As a result, vendors have to be much more aware of that. One consequence of this is that user interfaces have to be intuitive and allow easy access to functionality as users are much less likely to persevere with learning the idiosyncrasies of a particular piece of software.
In an interesting way, the demise of vendor lock-in is driving levels of innovation and change in our industry because now vendors have to be far more sensitive to the needs of their customers if they are actually to successfully retain them in the subscription economy.
TRP: What is the role of predictive analytics for cloud vendors?
MM: In the past, you went out to the market, did an RFP and you got a load of vendors to come and tell you how good their software was. They probably did a demonstration for you and then you had to buy licenses.
These licenses were perpetual licenses and attached to these licenses were support contracts. As a vendor, once I had sold those licenses, my motivations for understanding how you deployed those licenses was not a significant part of my business model.
I wanted you to be successful, I wanted you to use those licenses but the fact that you have paid for them, meant that the risk of usage was immediately transferred to the customer.
In cloud based solutions, particularly where services are driven as part of a subscription model, the risk of usage becomes a shared risk. What I mean by that is, in this day and age, if I buy a subscription service, it is as important to the vendor that I effectively use those subscriptions as it is to the customer. Why?
At the end of that subscription term, I would have the right as a customer to decide whether I want to increase my subscription or decrease. Interestingly enough, we recently did some research that showed for most companies, if they haven't driven adoption and usage within the first 90 days, the risk of attrition in that subscription rises exponentially. So why are predictive analytics so important in that world?
In a subscription economy, you must know and understand the behaviour of your customer. It is critical that you can drive your organisation to react to what your customer is doing and what your customer is saying.
Cloud based services must be able to take usage data and build intelligent insights and take intelligent actions against that usage data.
For example, if you bought 10 subscriptions of a service and you are only using four of them, I can start engaging with you as my customer to determine how I can increase your adoption.
For example, I may offer you training or explain the features of that service that you are not using. Perhaps the usage data, shows that you prefer using one service over another which gives me the opportunity to up sell or cross sell you to other parts in my service offering.

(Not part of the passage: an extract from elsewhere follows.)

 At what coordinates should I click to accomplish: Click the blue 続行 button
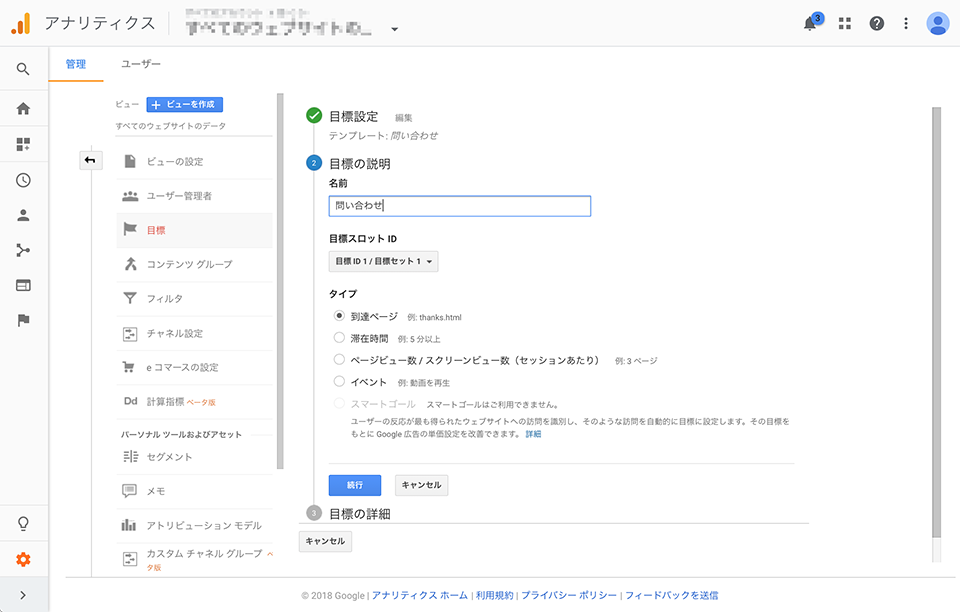(354, 485)
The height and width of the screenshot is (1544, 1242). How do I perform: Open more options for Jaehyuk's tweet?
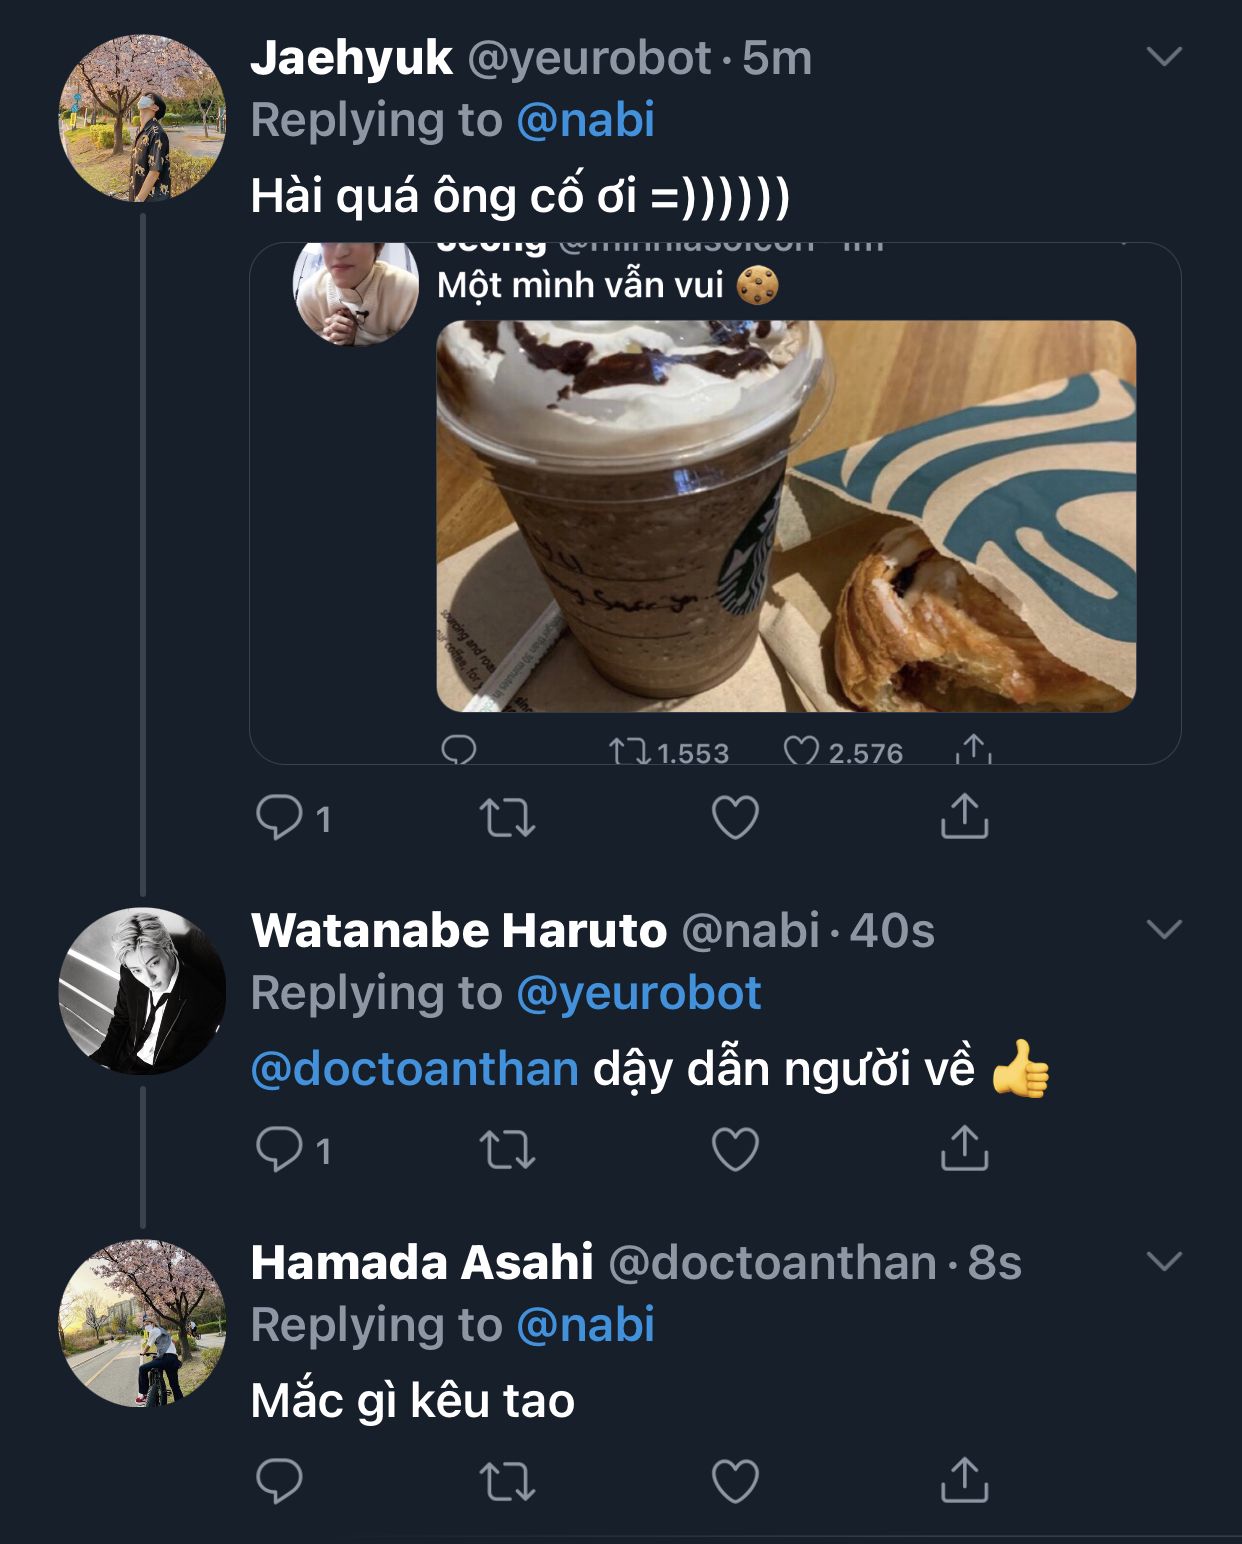[x=1164, y=56]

Usage data has to be managed in a way that you can predict behaviour and on that prediction you can take action. For cloud vendors, the ability to have predictive analytics is critical. The better adoption is, the greater retention is likely to be.
The opportunity to increase wallet share of your customer through better adoption and better retention is how you drive towards a customer lifecycle value.
In a business model where paid consumption of a product has to happen over time in order to provide an acceptable return on investment, rather than being heavily skewed towards initial acquisition only, predictive analytics are nothing less than essential.